Le présent article reprend la présentation faite à l’occasion du colloque de juin 2012 [1], mais d’un point de vue plus développé : il ouvre en effet une série de textes consacrée au récit inaugural de l’évangile de Luc (Lc 1,5-80) [2]. L’analyse de ces textes n’est pas une nouveauté pour les sémioticiens de longue date [3]. Pour d’autres, qui découvrent la lecture sémiotique, elle est encore inédite. Cette proposition de lecture s’adresse aux uns comme aux autres. En effet la lecture menée ici développera les modèles et les pratiques de la proposition, nouvelle, d’une sémiotique énonciative.

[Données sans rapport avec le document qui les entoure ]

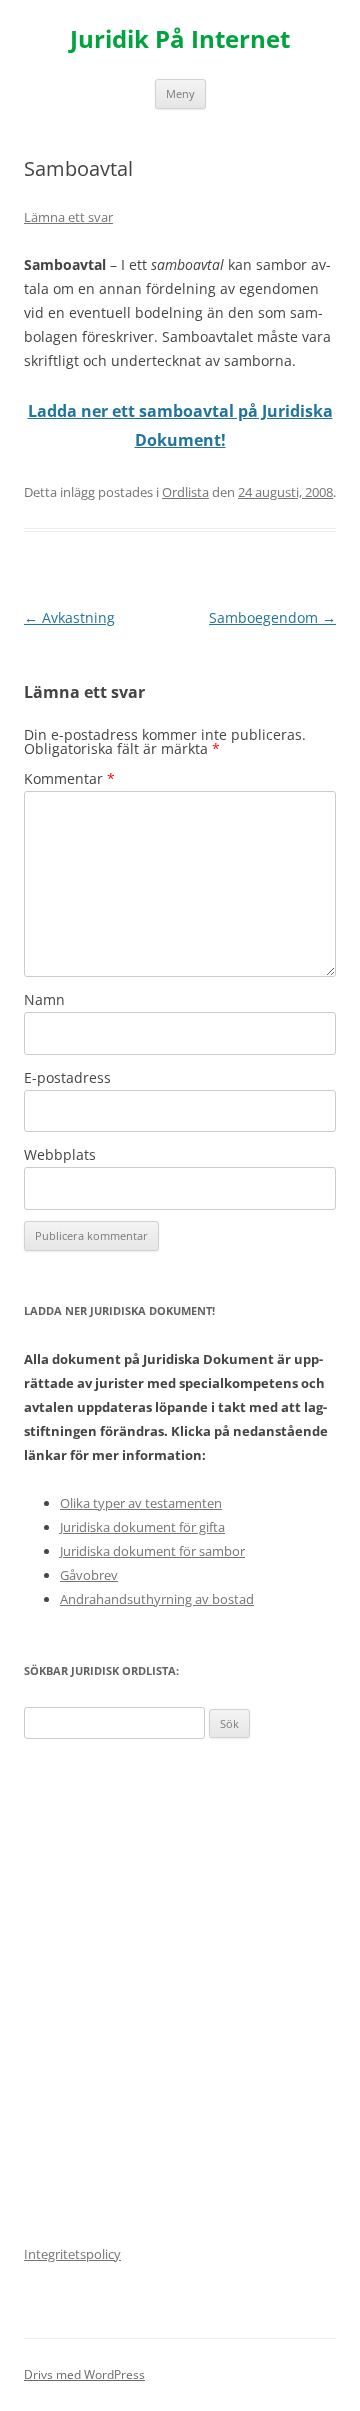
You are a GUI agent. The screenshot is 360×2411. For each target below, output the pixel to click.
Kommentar (69, 778)
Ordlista (185, 492)
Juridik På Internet (180, 39)
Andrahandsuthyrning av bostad (157, 1599)
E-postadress (67, 1077)
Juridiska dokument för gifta (142, 1527)
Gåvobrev (89, 1575)
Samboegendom (272, 617)
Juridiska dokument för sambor (152, 1551)
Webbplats (60, 1154)
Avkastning (69, 617)
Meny (180, 93)
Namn (44, 999)
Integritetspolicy (72, 2254)
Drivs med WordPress (84, 2374)
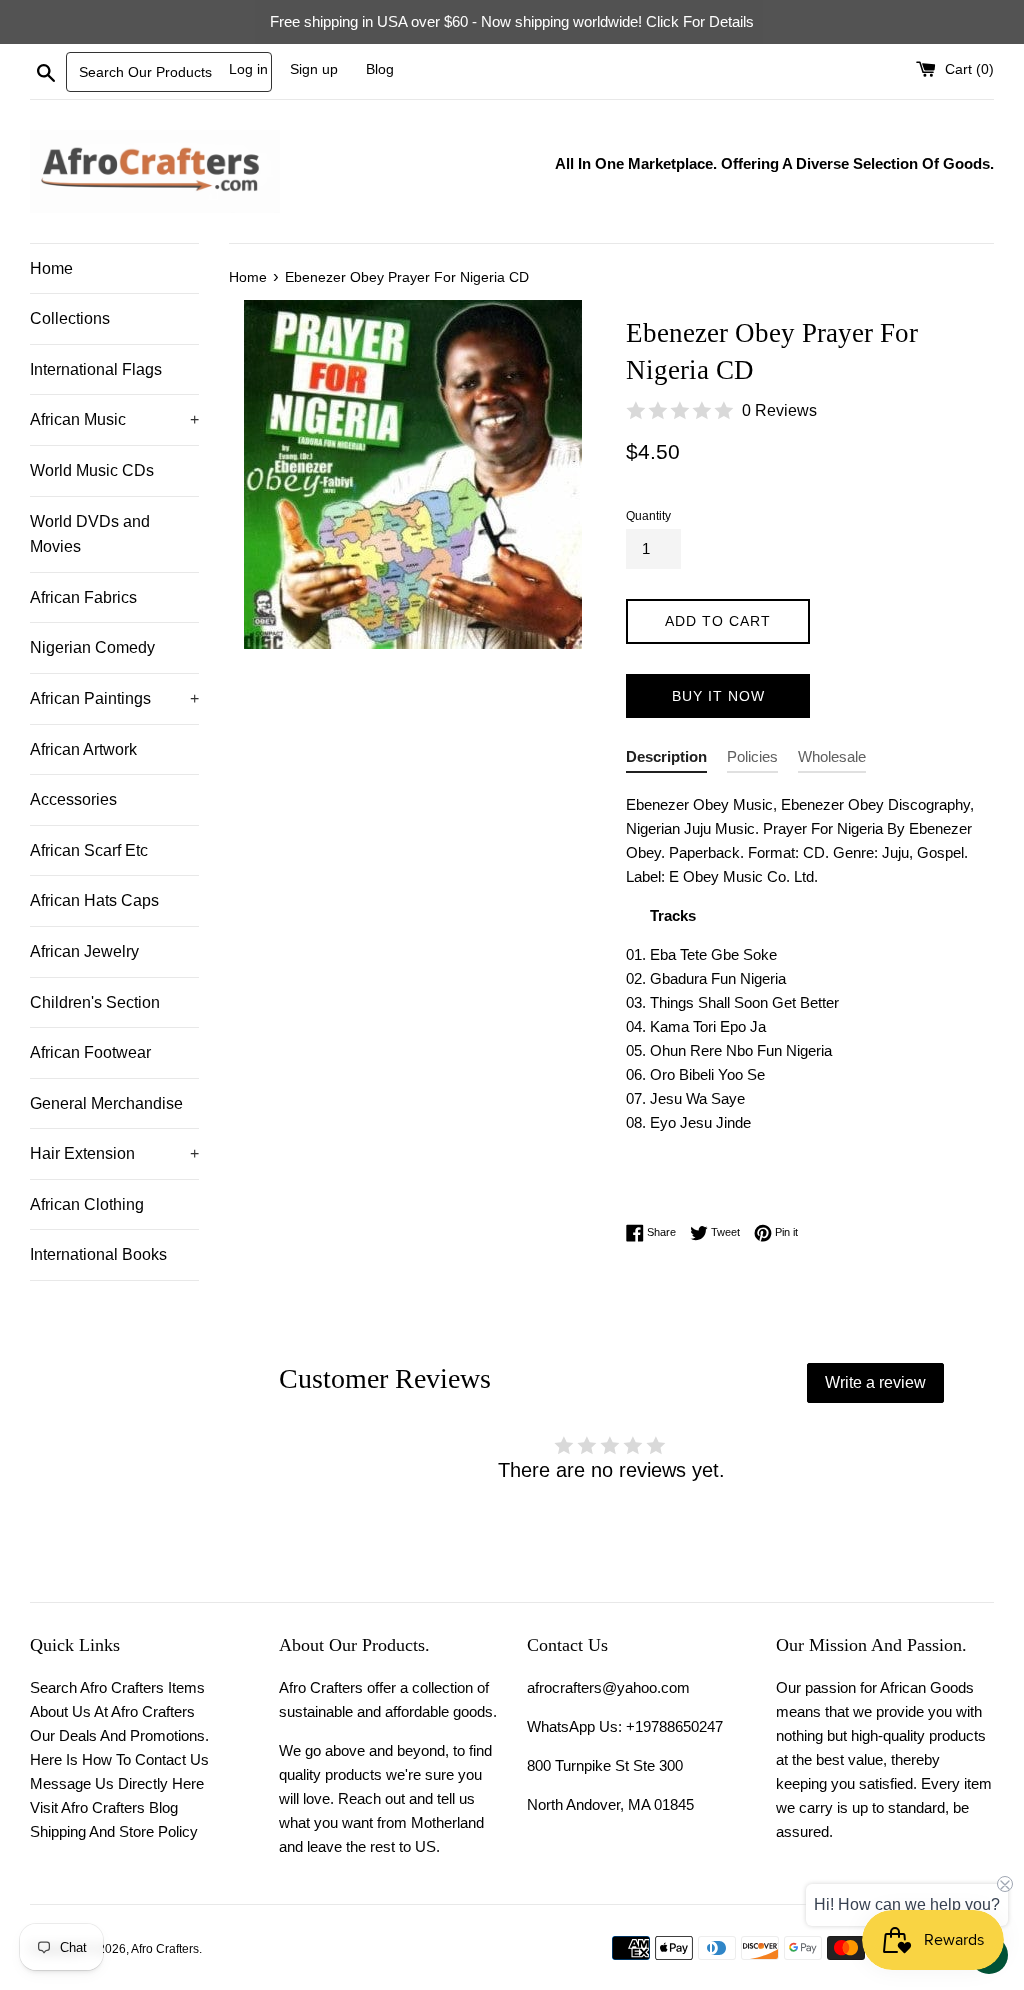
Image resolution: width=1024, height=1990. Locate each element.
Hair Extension (114, 1153)
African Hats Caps (94, 900)
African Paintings (114, 698)
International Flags (96, 369)
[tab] (666, 760)
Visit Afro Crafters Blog (104, 1807)
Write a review (875, 1382)
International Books (98, 1254)
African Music (114, 419)
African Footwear (90, 1052)
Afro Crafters (165, 1949)
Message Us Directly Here (117, 1783)
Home (51, 268)
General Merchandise (106, 1103)
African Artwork (83, 749)
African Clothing (87, 1204)
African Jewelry (84, 951)
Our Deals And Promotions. (119, 1735)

Pourquoi courir ainsi le risque de la nouveauté ? La réponse se trouve dans la dynamique de recherche propre à la sémiotique. Depuis ses débuts il y a cinquante ans, la discipline sémiotique n’a cessé d’évoluer en rapport avec les textes qu’elle examinait, générant en chemin des modèles et des gestes d’analyse continuellement renouvelés. Dans un premier moment les modèles élaborés par Greimas, essentiellement fondés sur la lecture de contes, ont permis l’avènement d’une première sémiotique appréhendant les textes comme des énoncés organisés par une logique narrative. Cependant la confrontation de ces modèles aux textes bibliques a rapidement conduit les sémioticiens du CADIR à resituer tout énoncé comme la manifestation d’une énonciation immanente [4], et à repenser du même coup le statut de la lecture dans une perspective figurative référée à l’énonciation. La proposition faite aujourd’hui, celle d’une sémiotique énonciative, poursuit ce chemin sans bien sûr prétendre contester la sémiotique figurative qui l’a précédée et dans laquelle elle se fonde. Son statut est plutôt celui d’une proposition alternative, dont les pages qui suivent expliciteront les fondements et les visées.

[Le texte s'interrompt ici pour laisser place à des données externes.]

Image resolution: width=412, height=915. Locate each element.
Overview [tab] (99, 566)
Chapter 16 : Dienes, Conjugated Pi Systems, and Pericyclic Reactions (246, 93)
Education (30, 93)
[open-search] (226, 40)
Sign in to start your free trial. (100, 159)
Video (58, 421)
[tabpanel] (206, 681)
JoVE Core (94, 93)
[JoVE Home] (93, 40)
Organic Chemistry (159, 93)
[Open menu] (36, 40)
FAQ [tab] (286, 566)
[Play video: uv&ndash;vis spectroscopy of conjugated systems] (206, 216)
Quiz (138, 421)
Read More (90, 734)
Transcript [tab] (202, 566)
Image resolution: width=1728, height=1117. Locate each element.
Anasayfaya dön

  1. L’énonciation dans la sémiotique du CADIR

L’énonciation est comprise en sémiotique dans une perspective logique qui la distingue nettement du point de vue de l’auteur. Durant la rédaction du texte, il y avait bien un auteur écrivant ce texte, mais une fois le texte achevé il n’y a plus d’auteur : il s’est définitivement absenté. Si on considère ce texte, on y découvre cependant comme une sorte de point d’origine, mais comparable à celui qu’indique la perspective d’un tableau et qui n’a rien à voir avec la place qu’occupait le peintre réalisant son œuvre. Ce lieu originel est l’énonciation, comprise comme la place d’un « je, ici, maintenant ». Porter attention à l’énonciation requalifie un texte comme un énoncé, dans lequel cette énonciation se « lit » à la manière des pas sur le sable de la célèbre chanson « Les feuilles mortes » [5]. Elle s’y découvre en creux grâce aux acteurs, espaces et temps de l’énoncé, qui en sont comme une figure inversée. En effet les acteurs sont des « non je » situés en vis-à-vis du « je » de l’énonciation. Les espaces sont des « non ici », qui supposent par contraste l’ « ici » de l’énonciation. Quant aux indications de temps, elles renvoient par la négative au « maintenant » de l’énonciation : le présent en est contemporain, le passé lui est antérieur et le futur lui est postérieur. Les acteurs, espaces et temps d’un énoncé présupposent ainsi la place de l’énonciation en même temps qu’ils en sont la négation [6]. Ainsi la fonction de l’énonciation est analogue à celle de l’origine dans une courbe mathématique. Concrètement absente mais structurellement présente, elle est le point zéro qui assure l’homogénéité de cette courbe dont tous les points sont indexés sur elle : de même l’homogénéité d’un énoncé tient à la façon dont tous ses acteurs, espaces et temps sont indexés sur la position virtuelle d’un « je, ici, maintenant ». Ce lieu vide est ainsi postulé par un énoncé comme conditionnant sa cohérence.

L’attention à l’énonciation a d’abord porté, au CADIR, le développement d’une sémiotique à la fois figurative et figurale. La dimension figurative du texte apparaît dès lors que le principe d’immanence situe acteurs, espaces et temps comme des figures qui demeurent entièrement à déterminer [7]. La fonction des figures est de qualifier ces positions, leur donnant ainsi une « consistance figurative ». Considérés du point de vue de l’énonciation, les énoncés apparaissent ainsi comme des tissages de figures en parcours greffées sur les différents dispositifs d’acteurs d’espaces et de temps, et dont les échos et les écarts ont pour effet de situer ces dispositifs les uns par rapport aux autres [8].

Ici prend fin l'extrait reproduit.